# BM25
Данный ноутбук реализует решение с использованием алгоритма BM25. Как и в случае TF-IDF метрика рассчитывалась с использованием IDF для всей базы, и для подмножества документов для каждого запроса.

In [1]:
import pickle
import math
import os
from parser import parse, text_handler
from tqdm.notebook import tqdm
from collections import defaultdict
PATH = "/Users/michelle/data/text-relevance-competition-ir-1-ts-fall-2020/"

[nltk_data] Downloading package stopwords to
[nltk_data]     /Users/michelle/nltk_data...
[nltk_data]   Package stopwords is already up-to-date!


# IDF для всех документов

In [19]:
files = os.listdir(os.path.join(PATH, "texts"))
corpus_len = len(files)

sum_doc_len = 0
for file in tqdm(files, total=corpus_len):
    if file.endswith(".pkl"):
        with open(os.path.join(PATH, "texts", file), "rb") as f:
            sum_doc_len += len(pickle.load(f).split())
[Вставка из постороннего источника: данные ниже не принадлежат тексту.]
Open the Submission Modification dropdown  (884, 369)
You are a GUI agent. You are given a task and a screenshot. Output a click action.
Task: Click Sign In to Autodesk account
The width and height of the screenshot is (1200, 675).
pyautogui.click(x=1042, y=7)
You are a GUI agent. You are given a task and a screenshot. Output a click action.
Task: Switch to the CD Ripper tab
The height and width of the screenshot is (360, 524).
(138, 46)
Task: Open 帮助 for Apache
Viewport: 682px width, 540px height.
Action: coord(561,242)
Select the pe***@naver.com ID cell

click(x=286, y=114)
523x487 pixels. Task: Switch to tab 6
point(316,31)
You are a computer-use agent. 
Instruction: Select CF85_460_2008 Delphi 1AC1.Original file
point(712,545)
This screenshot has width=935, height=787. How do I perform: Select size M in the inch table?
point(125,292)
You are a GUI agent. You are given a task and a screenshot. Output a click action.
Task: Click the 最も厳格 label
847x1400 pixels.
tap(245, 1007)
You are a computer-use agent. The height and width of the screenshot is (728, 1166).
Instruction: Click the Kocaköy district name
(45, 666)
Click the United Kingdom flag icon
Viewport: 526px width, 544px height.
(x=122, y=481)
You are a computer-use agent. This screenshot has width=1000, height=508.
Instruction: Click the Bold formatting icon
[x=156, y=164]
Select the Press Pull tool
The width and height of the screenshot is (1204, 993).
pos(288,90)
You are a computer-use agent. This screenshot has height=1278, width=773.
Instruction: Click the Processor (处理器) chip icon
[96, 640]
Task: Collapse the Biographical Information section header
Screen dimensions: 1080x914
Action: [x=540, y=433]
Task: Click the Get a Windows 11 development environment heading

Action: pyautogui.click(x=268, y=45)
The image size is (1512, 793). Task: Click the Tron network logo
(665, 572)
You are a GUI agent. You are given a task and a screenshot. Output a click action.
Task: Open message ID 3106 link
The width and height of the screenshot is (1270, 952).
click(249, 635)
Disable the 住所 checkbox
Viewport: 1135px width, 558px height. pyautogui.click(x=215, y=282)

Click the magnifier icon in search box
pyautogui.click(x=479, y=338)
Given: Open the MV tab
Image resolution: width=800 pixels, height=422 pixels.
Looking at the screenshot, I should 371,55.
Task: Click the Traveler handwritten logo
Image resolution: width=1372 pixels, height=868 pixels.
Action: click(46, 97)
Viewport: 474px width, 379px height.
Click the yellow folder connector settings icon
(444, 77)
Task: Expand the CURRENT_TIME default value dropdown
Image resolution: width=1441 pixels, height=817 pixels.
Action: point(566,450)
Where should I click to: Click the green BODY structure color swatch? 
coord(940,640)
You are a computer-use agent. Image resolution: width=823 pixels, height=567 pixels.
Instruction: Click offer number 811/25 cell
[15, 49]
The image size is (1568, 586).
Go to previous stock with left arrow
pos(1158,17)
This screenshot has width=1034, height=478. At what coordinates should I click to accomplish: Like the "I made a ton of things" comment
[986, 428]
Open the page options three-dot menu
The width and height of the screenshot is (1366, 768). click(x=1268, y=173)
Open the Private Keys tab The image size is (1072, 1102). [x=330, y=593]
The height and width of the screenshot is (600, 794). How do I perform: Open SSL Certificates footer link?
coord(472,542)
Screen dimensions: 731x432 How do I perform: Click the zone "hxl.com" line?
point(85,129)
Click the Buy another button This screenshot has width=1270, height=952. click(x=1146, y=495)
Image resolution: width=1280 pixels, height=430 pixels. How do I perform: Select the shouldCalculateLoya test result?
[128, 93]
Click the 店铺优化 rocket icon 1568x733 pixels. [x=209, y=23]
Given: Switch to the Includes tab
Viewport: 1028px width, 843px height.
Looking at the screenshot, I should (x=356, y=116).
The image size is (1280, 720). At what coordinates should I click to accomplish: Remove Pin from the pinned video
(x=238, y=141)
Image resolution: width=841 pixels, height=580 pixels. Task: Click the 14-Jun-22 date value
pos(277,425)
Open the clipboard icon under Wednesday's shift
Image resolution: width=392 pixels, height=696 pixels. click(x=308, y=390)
average_doc_len = sum_doc_len / corpus_len

HBox(children=(HTML(value=''), FloatProgress(value=0.0, max=38106.0), HTML(value='')))




In [20]:
with open(os.path.join(PATH, "inv_index"), "rb") as f:
    terms_count = pickle.load(f)

In [21]:
def bm25_score(query, doc, terms_count, k1=1.2, k2=1000, b=0.75):
    lemmed_query_list = text_handler(query).split()
    score = 0
    text_terms = doc.split()
    for term in set(lemmed_query_list):
        idf = (corpus_len - terms_count[term] + 0.5) / (terms_count[term] + 0.5)
        tf = text_terms.count(term)
        qf = lemmed_query_list.count(term)
        dl = len(text_terms)
        K = k1 * ((1 - b) + b * dl / average_doc_len)
        score += math.log(idf) * (k1 + 1) * tf / (K + tf) * (k2 + 1) * qf / (k2 + qf)
    return score

Создаем словарь запрос-документы

In [22]:
with open(PATH + "queries.numerate.txt", "r") as f:
    queries = f.read().split("\n")
    
with open(PATH + "sample.technosphere.ir1.textrelevance.submission.txt", "r") as f:
    sample = f.read().split("\n")
    
query_docid = defaultdict(list)
for item in sample[1:]:
    if item:
        qid = item.split(",")[0]
        docid = item.split(",")[1]
        query_docid[qid].append(docid)
        
queries = [None] + [item.split("\t")[1] for item in queries if item]

In [25]:
listdir = os.listdir(os.path.join(PATH, "texts"))
listdir = set(listdir)

Считаем bm25 для каждой пары запрос-документ.

In [11]:
new_query_docid = {}
for item in tqdm(query_docid.items(), total=len(query_docid)):
    query = queries[int(item[0])]
    docids = item[1]
    result = []
    for docid in docids:
        filename = f"{docid}.pkl_text.pkl"
        if filename in listdir:
            with open(os.path.join(PATH, "texts", filename), "rb") as f:
                text = pickle.load(f)
            score = bm25_score(query, text, terms_count)
        else:
            score = 0
        result.append((score, docid))
    result.sort(reverse=True)
    new_query_docid[item[0]] = [doc_item[1] for doc_item in result]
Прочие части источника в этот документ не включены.